Extract exactly the range of lines bounded by the line containing "You are a computer-use agent. The width" and the final line of the listing, both ends included, and no other lines.
#####
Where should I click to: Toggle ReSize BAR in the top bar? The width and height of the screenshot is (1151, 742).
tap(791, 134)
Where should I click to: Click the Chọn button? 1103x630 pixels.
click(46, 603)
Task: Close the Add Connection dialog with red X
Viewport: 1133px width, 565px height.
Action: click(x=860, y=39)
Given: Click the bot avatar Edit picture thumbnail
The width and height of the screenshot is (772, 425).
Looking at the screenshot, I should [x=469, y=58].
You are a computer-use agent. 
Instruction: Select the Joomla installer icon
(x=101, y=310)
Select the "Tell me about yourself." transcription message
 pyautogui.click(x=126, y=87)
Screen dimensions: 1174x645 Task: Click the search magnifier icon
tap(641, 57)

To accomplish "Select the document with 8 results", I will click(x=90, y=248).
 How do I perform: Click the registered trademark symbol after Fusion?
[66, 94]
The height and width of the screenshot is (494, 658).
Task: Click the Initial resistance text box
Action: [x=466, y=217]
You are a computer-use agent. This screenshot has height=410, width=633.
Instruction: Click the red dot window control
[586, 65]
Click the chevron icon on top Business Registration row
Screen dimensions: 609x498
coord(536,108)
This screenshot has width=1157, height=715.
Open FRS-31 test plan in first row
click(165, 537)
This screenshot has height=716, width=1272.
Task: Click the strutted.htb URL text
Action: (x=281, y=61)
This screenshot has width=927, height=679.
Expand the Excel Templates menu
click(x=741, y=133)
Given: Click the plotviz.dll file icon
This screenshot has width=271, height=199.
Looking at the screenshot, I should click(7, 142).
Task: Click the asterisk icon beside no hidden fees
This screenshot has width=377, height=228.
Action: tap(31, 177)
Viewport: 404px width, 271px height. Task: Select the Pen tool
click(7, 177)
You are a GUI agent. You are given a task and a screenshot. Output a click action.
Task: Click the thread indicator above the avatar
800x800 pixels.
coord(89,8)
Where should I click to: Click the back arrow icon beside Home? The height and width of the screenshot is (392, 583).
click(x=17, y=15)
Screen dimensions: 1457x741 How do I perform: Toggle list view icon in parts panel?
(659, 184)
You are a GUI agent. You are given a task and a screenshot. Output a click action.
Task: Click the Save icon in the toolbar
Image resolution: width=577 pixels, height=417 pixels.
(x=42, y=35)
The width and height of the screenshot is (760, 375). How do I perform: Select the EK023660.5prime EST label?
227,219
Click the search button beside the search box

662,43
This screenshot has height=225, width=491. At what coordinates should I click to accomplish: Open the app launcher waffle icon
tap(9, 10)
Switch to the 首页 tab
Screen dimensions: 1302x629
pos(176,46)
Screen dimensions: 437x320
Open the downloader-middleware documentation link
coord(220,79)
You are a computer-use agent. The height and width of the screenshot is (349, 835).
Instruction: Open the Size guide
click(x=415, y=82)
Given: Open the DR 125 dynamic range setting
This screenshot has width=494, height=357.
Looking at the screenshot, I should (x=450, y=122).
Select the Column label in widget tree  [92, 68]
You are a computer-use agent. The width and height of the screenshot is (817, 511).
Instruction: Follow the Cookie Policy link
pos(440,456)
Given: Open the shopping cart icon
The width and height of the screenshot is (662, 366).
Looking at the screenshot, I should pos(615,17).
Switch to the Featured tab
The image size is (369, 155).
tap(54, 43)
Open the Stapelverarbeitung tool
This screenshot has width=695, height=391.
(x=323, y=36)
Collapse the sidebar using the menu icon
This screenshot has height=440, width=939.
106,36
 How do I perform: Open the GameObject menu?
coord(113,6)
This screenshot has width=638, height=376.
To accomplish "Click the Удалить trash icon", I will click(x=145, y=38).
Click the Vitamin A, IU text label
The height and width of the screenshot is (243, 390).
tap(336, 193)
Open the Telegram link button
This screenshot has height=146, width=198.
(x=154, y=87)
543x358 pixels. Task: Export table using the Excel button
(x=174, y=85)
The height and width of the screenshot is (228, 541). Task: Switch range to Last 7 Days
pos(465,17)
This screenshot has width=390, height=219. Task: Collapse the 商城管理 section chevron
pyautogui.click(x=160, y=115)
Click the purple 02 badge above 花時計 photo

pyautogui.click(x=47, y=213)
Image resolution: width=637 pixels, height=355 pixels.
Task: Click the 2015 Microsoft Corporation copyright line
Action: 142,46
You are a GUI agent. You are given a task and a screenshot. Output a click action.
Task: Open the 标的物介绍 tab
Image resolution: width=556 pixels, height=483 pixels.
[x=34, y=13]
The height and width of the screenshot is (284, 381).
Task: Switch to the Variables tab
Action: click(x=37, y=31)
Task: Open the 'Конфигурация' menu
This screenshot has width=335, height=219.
#####
Result for this exercise:
You are a computer-use agent. The width and height of the screenshot is (817, 511).
Instruction: Follow the Cookie Policy link
pos(440,456)
Given: Open the shopping cart icon
The width and height of the screenshot is (662, 366).
Looking at the screenshot, I should pos(615,17).
Switch to the Featured tab
The image size is (369, 155).
tap(54, 43)
Open the Stapelverarbeitung tool
This screenshot has width=695, height=391.
(x=323, y=36)
Collapse the sidebar using the menu icon
This screenshot has height=440, width=939.
106,36
 How do I perform: Open the GameObject menu?
coord(113,6)
This screenshot has width=638, height=376.
To accomplish "Click the Удалить trash icon", I will click(x=145, y=38).
Click the Vitamin A, IU text label
The height and width of the screenshot is (243, 390).
tap(336, 193)
Open the Telegram link button
This screenshot has height=146, width=198.
(x=154, y=87)
543x358 pixels. Task: Export table using the Excel button
(x=174, y=85)
The height and width of the screenshot is (228, 541). Task: Switch range to Last 7 Days
pos(465,17)
This screenshot has width=390, height=219. Task: Collapse the 商城管理 section chevron
pyautogui.click(x=160, y=115)
Click the purple 02 badge above 花時計 photo

pyautogui.click(x=47, y=213)
Image resolution: width=637 pixels, height=355 pixels.
Task: Click the 2015 Microsoft Corporation copyright line
Action: 142,46
You are a GUI agent. You are given a task and a screenshot. Output a click action.
Task: Open the 标的物介绍 tab
Image resolution: width=556 pixels, height=483 pixels.
[x=34, y=13]
The height and width of the screenshot is (284, 381).
Task: Switch to the Variables tab
Action: click(x=37, y=31)
Task: Open the 'Конфигурация' menu
This screenshot has width=335, height=219.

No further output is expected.